Posted by David Bertoni <db...@apache.org>.
Tobias wrote:
> can someone clarify if the memory management (memory manager interface) 
> is meant for scoping.
> IMHO it's not and I am willing to make it scopable.
> 
> I want to pass scoped memory managers to certain helper functions 
> (xercesc/util/...)
> and think that this only works in non-exceptional or catch-all 
> circumstances.
> If those functions (e.g.

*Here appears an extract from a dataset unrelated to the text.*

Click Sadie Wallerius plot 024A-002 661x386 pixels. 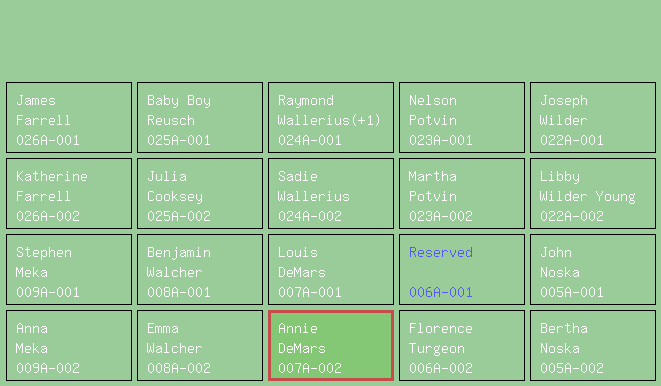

XMLString::parseInt) throw an exception the 
> scoped memory manager
> is passed via ThrowXMLwithMemMgrXXX to the exception during construction.
> The exception allocates memory for its internal buffers (message/source 
> file) from that memory manager.
> If the exception is not caught before the scoped memory manager goes 
> out-of-scope,
> dereferencing/deallocating the memory during reporting/destruction 
> yields undefined behaviour.
Yes, I ran into this when I was using Xerces-C's pluggable memory 
management as well.

> 
> IMHO exceptions should allocate memory for their interal buffers from a 
> static memory manager:
> Exceptions should query the memory manager interface via a new virtual 
> function for some kind of "global" memory manager instance.
> In the memory manager default implementation this function just returns 
> the this-pointer to ensure backward compatibility.
> Scoped memory managers now have the change to override it and delegate 
> requests to a static memory manager, e.g. 
> XMLPlatformUtils::fgMemoryManager.
I was thinking of something similar, but decided that exceptions should 
_always_ use the static MemoryManager instance.  Your idea will certainly 
work, but can you think of a real use case where this would be valuable?

> 
> I think the best approach to make the memory management scopeable is
> 1. to add a method "virtual MemoryManager* getGlobalMemoryManager()" to 
> the MemoryManager interface that returns the this-pointer
> 2. to add a call to getGlobalMemoryManager in the XMLException 
> constructor for the memory manager instance passed in as a parameter and
> save and use the "global" memory manager instance instead of the passed 
> memory manager instance.
It would certainly work, although I wonder if it the function should really 
be called "getExceptionMemoryManager," since the global MemoryManager 
instance is always available through the static pointer.  It could be 
confusing if an implementation returned something other than the global 
instance, and a user thought they were really getting the global one.

> 
> does anyone has a different suggestion or can confirm this approach,
> so that I can fill out a feature request and provide the patches??
I'm willing to review and commit the patch, if others agree it would be useful.